Article
Strasbourg, Brussels and Luxembourg – the European Parliament’s three workplaces
Institutions - 10-01-2006 - 12:49
Strasbourg is the seat of the European Parliament, but most Parliamentary Committee activity takes place in Brussels, while its General Secretariat is based in Luxembourg. This situation was approved at the 1992 Edinburgh Summit and in the Treaty of Amsterdam (1999). Historical reasons lie behind this division, but in practical terms it is not always easy to manage.
If you want to meet an MEP at the European Parliament you should never forget to state clearly where you are going to meet. You might absent-mindedly set off for Parliament’s official seat at Strasbourg with the intention of meeting there, only to find that the person you want to meet is waiting for you in Brussels (or vice versa). So why does the European Parliament divide its activities between three cities?
But with the founding in 1957 of the EEC (the European Economic Community) - and as the Community’s activities increased in scope - a growing part of institutional activity headed towards Brussels. Financial and legal institutions, as well as the Court of Auditors, remained in Luxembourg, but the Belgian capital became the focal point for most of the activities of the European Commission and the Council. The Assembly, which became the European Parliament in March 1962, successively transferred its activities to Brussels. Following the January 1989 report by UK Conservative MEP, Derek Prag, the partial transfer towards Brussels was officially accepted. The aim was to rationalise Parliament’s workings and to bring it closer to the Commission and Council. Plenary sittings were still held in Strasbourg, but additional sittings could subsequently be held in Brussels. Parliament was thus spread over three workplaces, which remains the case today.

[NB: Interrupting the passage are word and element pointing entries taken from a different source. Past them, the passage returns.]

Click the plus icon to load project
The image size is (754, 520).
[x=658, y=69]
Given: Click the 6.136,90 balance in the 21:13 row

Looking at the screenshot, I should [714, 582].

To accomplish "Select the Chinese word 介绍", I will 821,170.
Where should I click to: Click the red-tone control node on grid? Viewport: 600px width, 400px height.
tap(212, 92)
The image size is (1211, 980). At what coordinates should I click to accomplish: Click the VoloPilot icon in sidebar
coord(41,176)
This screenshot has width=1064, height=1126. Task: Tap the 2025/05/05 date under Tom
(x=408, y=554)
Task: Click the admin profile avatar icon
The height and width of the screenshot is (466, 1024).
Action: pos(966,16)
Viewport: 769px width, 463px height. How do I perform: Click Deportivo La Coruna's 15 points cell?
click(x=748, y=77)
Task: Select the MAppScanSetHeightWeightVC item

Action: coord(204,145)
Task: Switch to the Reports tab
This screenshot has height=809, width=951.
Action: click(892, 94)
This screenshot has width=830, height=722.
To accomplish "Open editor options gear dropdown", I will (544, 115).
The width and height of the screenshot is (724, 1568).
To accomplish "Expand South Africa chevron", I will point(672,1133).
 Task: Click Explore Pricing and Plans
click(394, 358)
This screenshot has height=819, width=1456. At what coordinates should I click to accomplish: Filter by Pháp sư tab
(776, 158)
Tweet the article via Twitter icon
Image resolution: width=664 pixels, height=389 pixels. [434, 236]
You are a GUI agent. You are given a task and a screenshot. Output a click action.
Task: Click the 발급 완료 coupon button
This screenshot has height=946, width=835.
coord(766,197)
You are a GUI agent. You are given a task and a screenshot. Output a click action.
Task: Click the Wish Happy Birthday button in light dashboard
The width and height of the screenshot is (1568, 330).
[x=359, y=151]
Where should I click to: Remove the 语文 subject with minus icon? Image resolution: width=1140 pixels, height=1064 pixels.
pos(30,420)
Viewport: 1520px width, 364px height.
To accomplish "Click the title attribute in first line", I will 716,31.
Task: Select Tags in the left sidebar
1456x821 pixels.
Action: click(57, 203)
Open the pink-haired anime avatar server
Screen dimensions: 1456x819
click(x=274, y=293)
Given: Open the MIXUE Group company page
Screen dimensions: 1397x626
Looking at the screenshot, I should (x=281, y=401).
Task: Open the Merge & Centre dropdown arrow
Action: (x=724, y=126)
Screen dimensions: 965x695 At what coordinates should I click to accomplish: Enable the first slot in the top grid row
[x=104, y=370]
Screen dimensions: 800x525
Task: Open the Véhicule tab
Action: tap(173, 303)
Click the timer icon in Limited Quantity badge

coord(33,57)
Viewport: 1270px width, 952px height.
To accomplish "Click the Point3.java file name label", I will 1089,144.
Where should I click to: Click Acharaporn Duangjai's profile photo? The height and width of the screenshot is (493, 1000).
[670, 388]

For years Belgium and France failed to agree on where the official seat should be sited. It was at the Edinburgh European Council in 1992 that an agreement was reached. Belgium accepted that Strasbourg would ultimately become the official seat, with twelve plenary sessions, provided that other activities (committee and political group meetings and supplementary sittings) were based in Brussels. This agreement was officially adopted in the Treaty of Amsterdam (which came into effect in 1999). Today, Parliament, with its 732 MEPs, no longer rents the auditorium of the Council of Europe, a body which has itself grown in size. It has its own two chambers for plenary sittings, one in Strasbourg and the other in Brussels, while its General Secretariat remains in Luxembourg. Arguments about the choice of these sites resurface regularly due to the budgetary and practical consequences of this geographical split. However, any change requires unanimous agreement within the Council of Ministers.